A couple of people that I want to acknowledge.  Your own senators who do a great job each and every day -- Dick Blumenthal is here.  Where’s Dick?  (Applause.)  There he is.  And Chris Murphy.  Give Chris a big round of applause.  (Applause.)  Chris is back here.  And one of the finest young senators that we have who has this thankless job -- I don't know whether Dick and Chris volunteered him -- but we're happy that he’s doing it because it's an enormous workload, but he handles it with grace and good humor and is doing an outstanding job -- Michael Bennet from Colorado.  (Applause.)

So the nice thing is this is a small group and it gives me a chance to have a conversation rather than to give a long speech. Let me just say a few things at the top and then we'll open it up for questions and comments.

Point number one, the world is going through tumultuous times.  And we see it in the headlines every day:  ISIL, Ebola, Ukraine.  It seems like every day there’s a new challenge.  The thing I want to emphasize, and we saw this at the United Nations General Assembly just a couple of weeks ago, is that on every issue it's American leadership that's mobilizing the international community to tackle it. 

In Ukraine, we've been able to at least blunt Russian aggression because the United States helped to mobilize the world community and Europe to impose tough sanctions and to impose a cost on Russia for its actions, and to support Ukraine in the basic notion that they should be able to make their own decisions about their country.

With respect to Ebola, it is because our galvanizing action, including sending 3,000 of our finest men and women in uniform to essentially build up an infrastructure in three countries that are allowing us to now mobilize the international community to start putting resources in there and to deal with one of the great humanitarian tragedies that we've seen in a long time, but also a threat to our own safety and security. 

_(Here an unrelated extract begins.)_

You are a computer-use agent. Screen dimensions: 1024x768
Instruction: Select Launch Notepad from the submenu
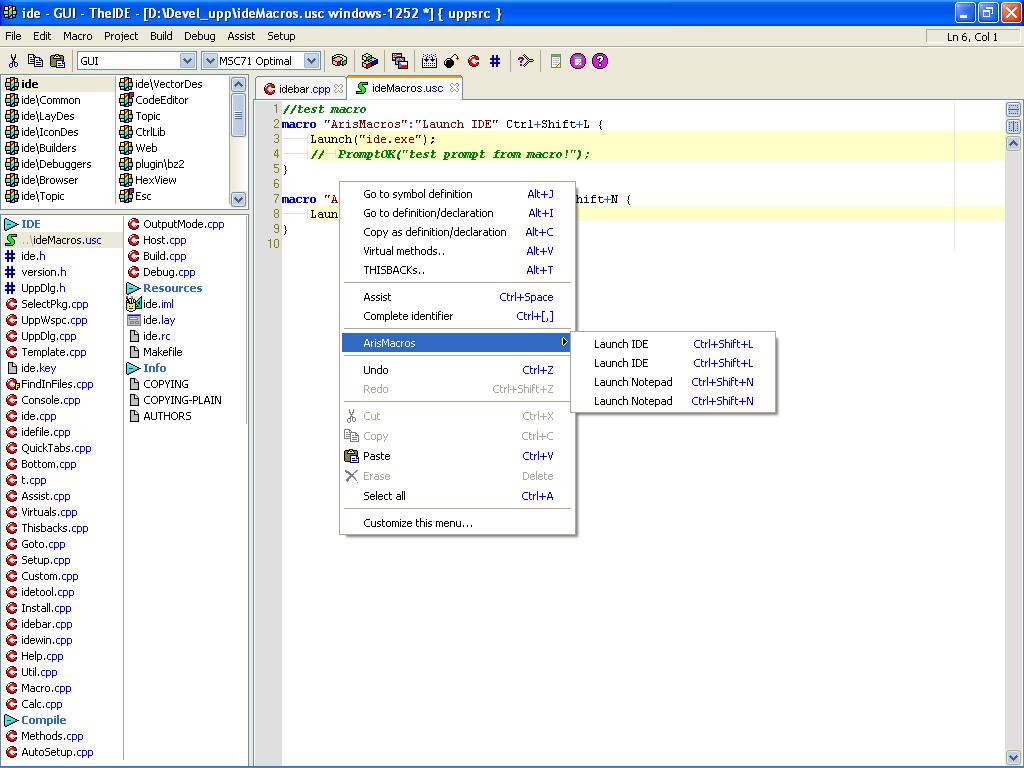633,382
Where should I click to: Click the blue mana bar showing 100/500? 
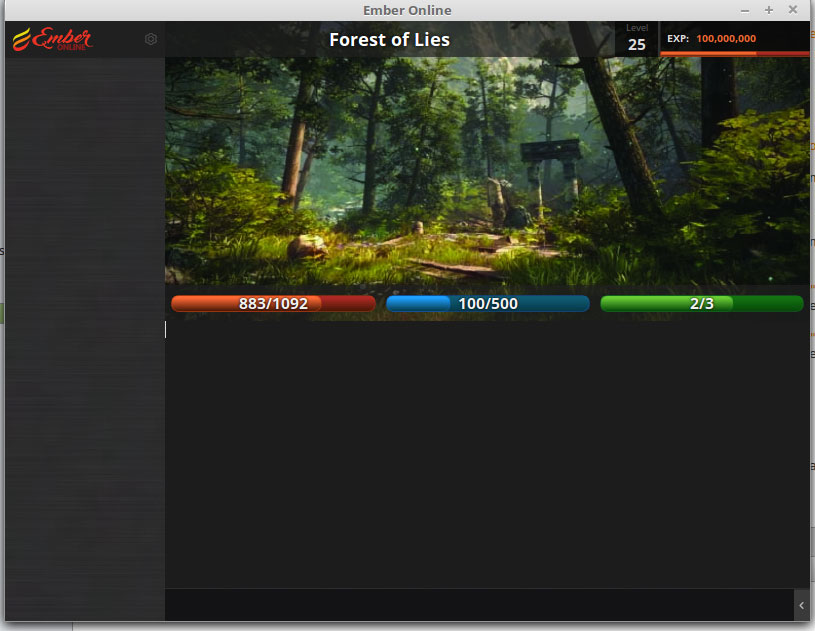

With respect to ISIL, it's American leadership that has galvanized the international community to take on what is really the logical conclusion of the sort of violent extremism that's been building up in the Middle East for far too long.

And so on each and every issue, America remains the one indispensable nation.  And as I've said at the U.N. General Assembly and in other settings, whether it's a typhoon or an earthquake or political breakdown in a country, they don't call Beijing and they don't call Moscow.  They call us.  Even our critics.  Because they understand that America stands for a set of principles and ideals and values that we're willing to fight for and put resources in.  And it's making the world a better place.  And I have no doubt, as a consequence, that we will continue to be able to meet whatever challenges arise on the international stage.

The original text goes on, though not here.